I've been working as a junior developer for a startup and mainly doing smaller bug fixes.

How long should you wait on average on your code to be code reviewed?

I've submitted a few non-prio merge requests that should be reviewed but the oldest merge request is now already a half year old. I have brought this already up to my manager but it seems nothing has changed. The coworker is busy with them for a full day according to the daily stand-up but I don't receive any (positive or negative) feedback.

  • 1
    What exactly do you propose instead of waiting? Jul 19, 2022 at 15:29
  • 1
    Did you remind the person/people responsible for doing the review? Jul 19, 2022 at 16:14
  • 2
    "I have brought this already up to my manager" - and what did they say?
    – AakashM
    Jul 19, 2022 at 21:19

5 Answers 5


It varies, but not that much.

A six month old code review is dead.

Here is what you should be doing:

  1. Ask a senior person on your team how long it should be before you get some feedback on a code review. This should be something between a few hours and a couple of days. Hours is much better than days.
  2. In your standup, tell the person that is supposed to be doing the review that you have asked for a review. Don't phrase it like "please hurry up and do this review", at this stage you are just telling them that there is a review.
  3. From now on, in every standup, say that the story/bug the PR refers to is waiting for a review. Again don't be aggressive, just state that it's waiting.
  4. If at any point the reviewer gets upset and says something like "stop bugging me about this review" or "that's not going to happen any time soon" ask if the fix is important enough for you to be working on, or if there is someone else who could review it. It's possible that as a junior developer you've been given a 'makework' job and nobody cares whether you actually complete it.
  5. If the situation with this PR continues for longer than it should (anything longer than a couple of days) bring this up with your team lead/boss.
  6. If this happens repeatedly with many PRs, ask your boss what you should do.
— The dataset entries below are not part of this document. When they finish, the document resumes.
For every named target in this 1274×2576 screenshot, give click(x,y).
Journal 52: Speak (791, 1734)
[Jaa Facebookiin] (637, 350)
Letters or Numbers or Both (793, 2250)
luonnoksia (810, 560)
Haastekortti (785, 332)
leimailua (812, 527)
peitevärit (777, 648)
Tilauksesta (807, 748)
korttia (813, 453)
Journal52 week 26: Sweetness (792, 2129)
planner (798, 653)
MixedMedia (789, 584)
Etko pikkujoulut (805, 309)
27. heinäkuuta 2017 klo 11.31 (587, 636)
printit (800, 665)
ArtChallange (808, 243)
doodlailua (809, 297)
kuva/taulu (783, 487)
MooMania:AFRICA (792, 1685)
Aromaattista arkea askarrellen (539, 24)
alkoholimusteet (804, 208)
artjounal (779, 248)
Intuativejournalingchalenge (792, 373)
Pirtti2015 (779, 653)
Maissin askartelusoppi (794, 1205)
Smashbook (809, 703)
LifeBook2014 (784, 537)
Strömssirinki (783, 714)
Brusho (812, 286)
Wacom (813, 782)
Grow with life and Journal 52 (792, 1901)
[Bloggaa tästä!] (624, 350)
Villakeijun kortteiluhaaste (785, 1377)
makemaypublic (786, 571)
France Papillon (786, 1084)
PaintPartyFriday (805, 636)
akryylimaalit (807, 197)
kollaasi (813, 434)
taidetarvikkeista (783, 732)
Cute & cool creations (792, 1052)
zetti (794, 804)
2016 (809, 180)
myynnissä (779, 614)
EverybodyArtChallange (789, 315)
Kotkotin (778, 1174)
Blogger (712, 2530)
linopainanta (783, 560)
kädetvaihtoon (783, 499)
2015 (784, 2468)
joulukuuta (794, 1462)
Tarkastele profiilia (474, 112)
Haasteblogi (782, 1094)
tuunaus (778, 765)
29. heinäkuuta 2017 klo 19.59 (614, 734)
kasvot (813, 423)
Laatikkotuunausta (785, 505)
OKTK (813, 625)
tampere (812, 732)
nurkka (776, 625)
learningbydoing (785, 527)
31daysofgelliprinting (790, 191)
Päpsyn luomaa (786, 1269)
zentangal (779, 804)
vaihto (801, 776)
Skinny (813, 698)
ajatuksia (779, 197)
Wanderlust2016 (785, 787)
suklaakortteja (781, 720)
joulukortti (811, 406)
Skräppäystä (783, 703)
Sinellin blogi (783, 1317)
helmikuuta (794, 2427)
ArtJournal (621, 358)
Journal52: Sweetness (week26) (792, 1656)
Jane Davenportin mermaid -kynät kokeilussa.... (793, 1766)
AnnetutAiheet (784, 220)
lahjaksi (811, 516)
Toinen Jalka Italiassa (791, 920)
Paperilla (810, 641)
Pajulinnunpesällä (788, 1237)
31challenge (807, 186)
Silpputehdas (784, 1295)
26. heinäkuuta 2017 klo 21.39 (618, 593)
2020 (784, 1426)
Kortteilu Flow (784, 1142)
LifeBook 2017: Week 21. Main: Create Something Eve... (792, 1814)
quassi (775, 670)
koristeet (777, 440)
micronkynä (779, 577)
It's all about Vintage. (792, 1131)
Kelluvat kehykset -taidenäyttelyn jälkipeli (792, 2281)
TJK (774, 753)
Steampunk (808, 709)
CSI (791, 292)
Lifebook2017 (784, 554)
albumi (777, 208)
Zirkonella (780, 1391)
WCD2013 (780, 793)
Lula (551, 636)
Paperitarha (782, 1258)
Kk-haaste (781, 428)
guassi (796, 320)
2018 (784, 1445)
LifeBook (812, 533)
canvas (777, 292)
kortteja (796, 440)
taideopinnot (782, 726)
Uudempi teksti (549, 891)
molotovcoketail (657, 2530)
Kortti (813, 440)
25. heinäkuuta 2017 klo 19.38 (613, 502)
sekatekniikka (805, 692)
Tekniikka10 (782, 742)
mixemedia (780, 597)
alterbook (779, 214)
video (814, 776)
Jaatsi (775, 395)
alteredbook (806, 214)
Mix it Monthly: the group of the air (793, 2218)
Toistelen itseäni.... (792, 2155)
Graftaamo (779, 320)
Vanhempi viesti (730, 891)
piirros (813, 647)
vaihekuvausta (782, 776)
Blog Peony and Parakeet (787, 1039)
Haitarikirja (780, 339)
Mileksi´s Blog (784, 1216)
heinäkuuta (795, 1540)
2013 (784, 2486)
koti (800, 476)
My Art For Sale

As Gh0stFish says, if this happens more than occasionally your development process is hugely broken.

  • A six month old code review is dead. Worse than dead. It's a zombie in search of viable code reviews that it will chew on should anyone go close to that zombie code review. Jul 22, 2022 at 13:12

This is a sign of a pretty broken development process. If it's taking six months to review a pull request, then either it's very low priority, or the team is massively under resourced. And there's also a pretty good chance that it won't merge nicely, given all the development and changes that have happened in the last six months.

If it's a one-off PR that got forgotten about then that's not so bad. But if this is a pattern (and management aren't bothered about it) then I would be looking to move to another team.


This is ridiculous and a major sign of mismanagement. I feel bad if I don't get around to reviewing my junior coworker's merge request for a few dáys. If it's been half a year, aside from the bug obviously not being fixed, the company is also not giving you the attention you need to develop yourself. Has this co-worker in particular been assigned to you as someone you can go to for questions? Do you even have anyone like that?

Additionally, although I can't tell what fix this is exactly, a code review for the kind of bug fix a junior would be doing would normally not be taking a full day of work.

I'd make the issue more serious with my manager if I were you.


I'm going to attempt to answer your question.

You should ask you manager what they would like you to do with pull requests that are not responded to.

You should ask them how long they would like you to wait, and what you should do when the time is elapsed.


In my previous project we usually got at least some comments within a few hours and managed to merge in about a week for bigger PRs. I was advokating to get that process down to review within an hour and an avarage merge time of the same day. This will in some regard depend on the nature of your project but reviewing PRs should be very high priority as they are wasted work if not merged.